▶ [What is expected] Below are the records; return exactly the lines from the one with "Image resolution: width=1456" through the final line, both included, minus any pictures.

START Entries supplied

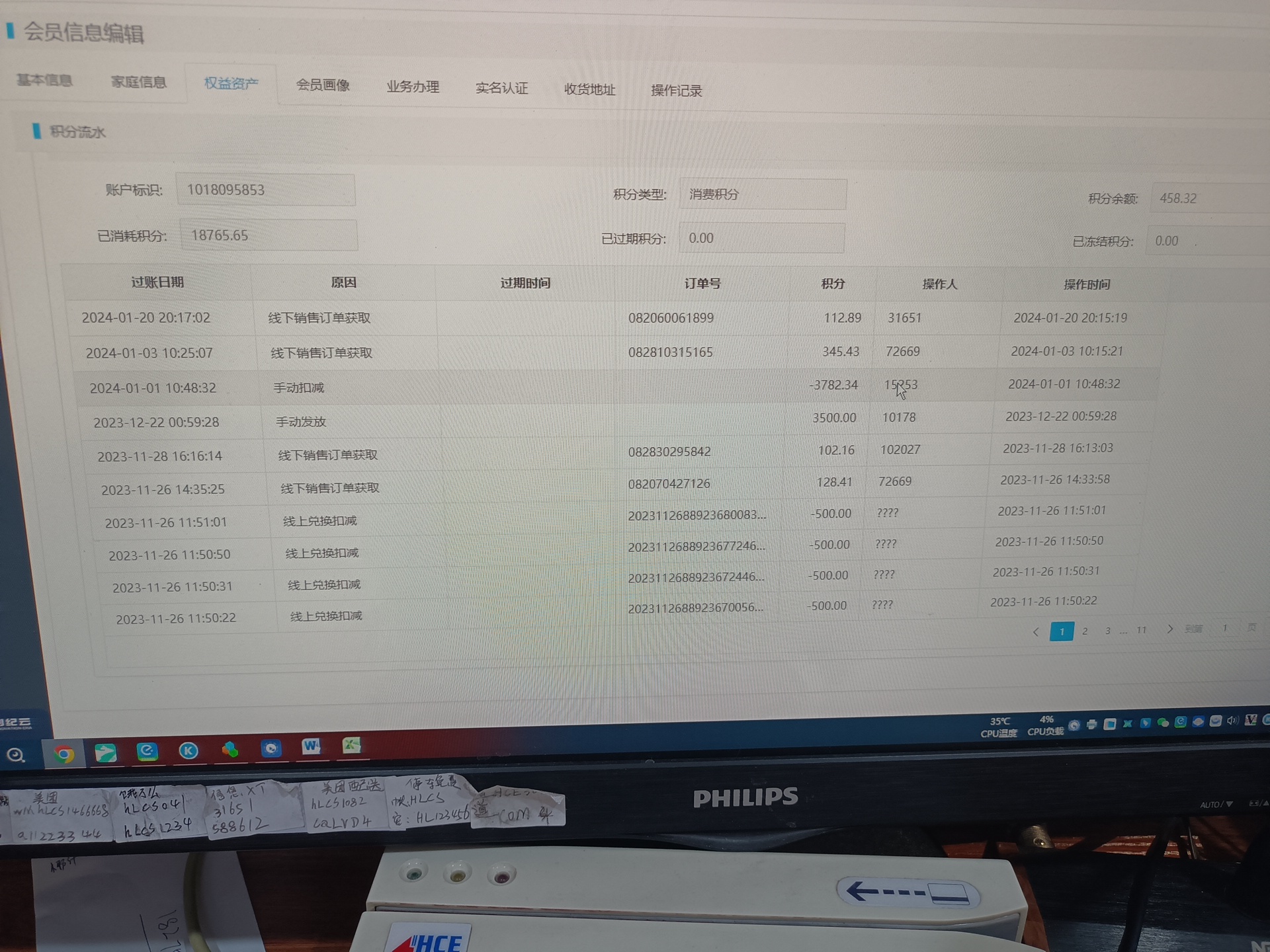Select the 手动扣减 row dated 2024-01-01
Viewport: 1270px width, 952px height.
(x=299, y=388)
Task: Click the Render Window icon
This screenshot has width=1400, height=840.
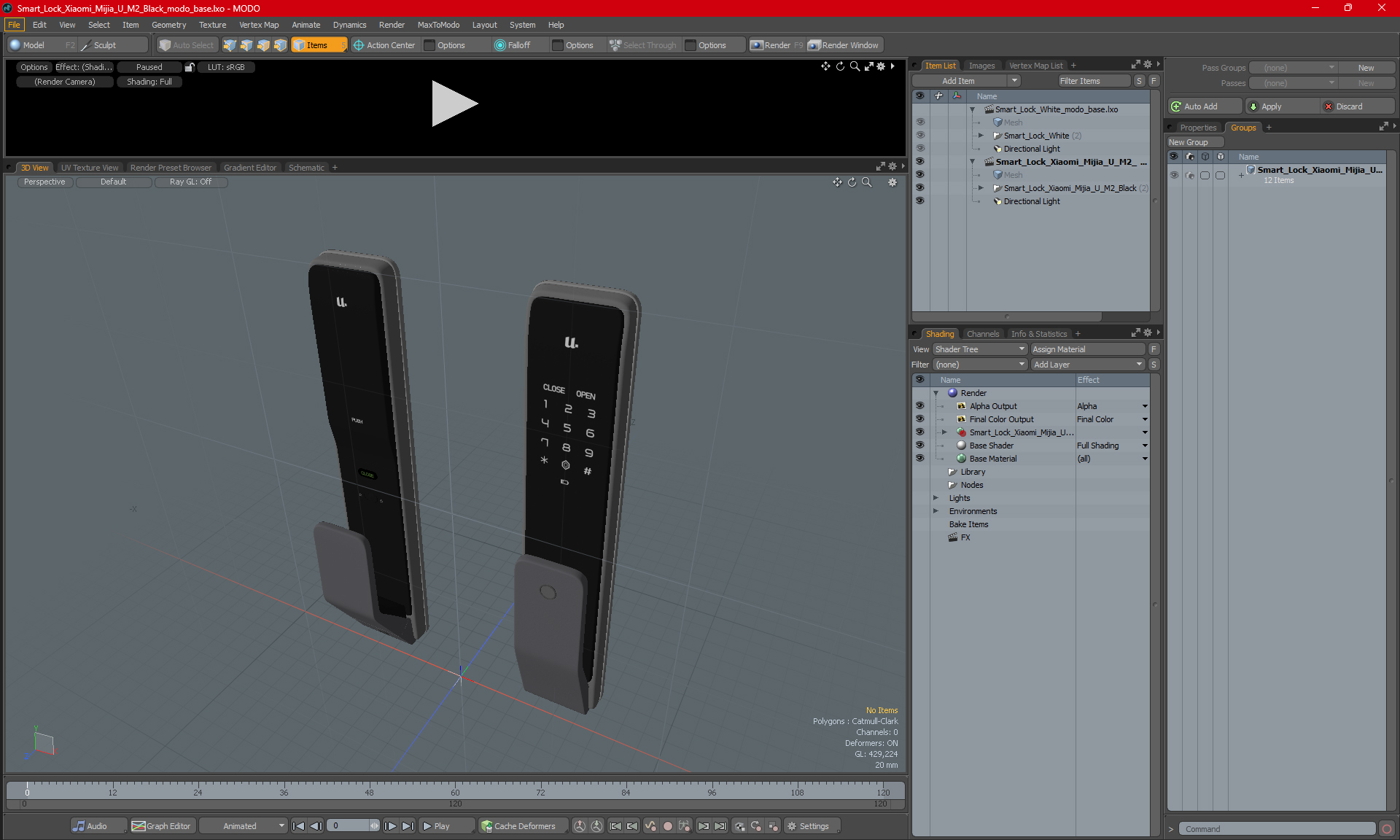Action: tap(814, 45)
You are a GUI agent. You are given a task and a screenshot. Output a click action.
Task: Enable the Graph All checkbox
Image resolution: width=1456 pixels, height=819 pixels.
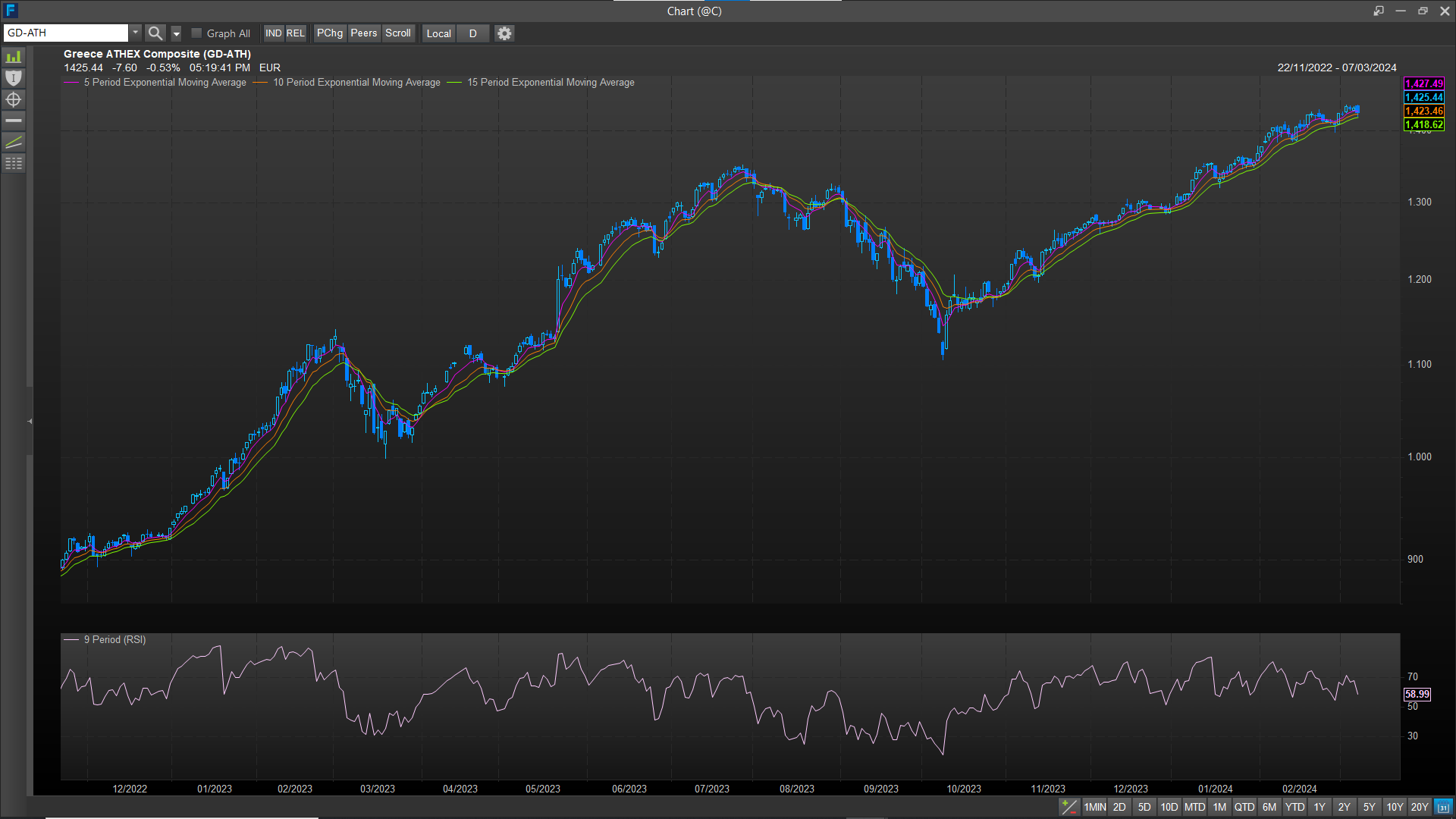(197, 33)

END Entries supplied

▶ [Result of this exercise]
Image resolution: width=1456 pixels, height=819 pixels.
(197, 33)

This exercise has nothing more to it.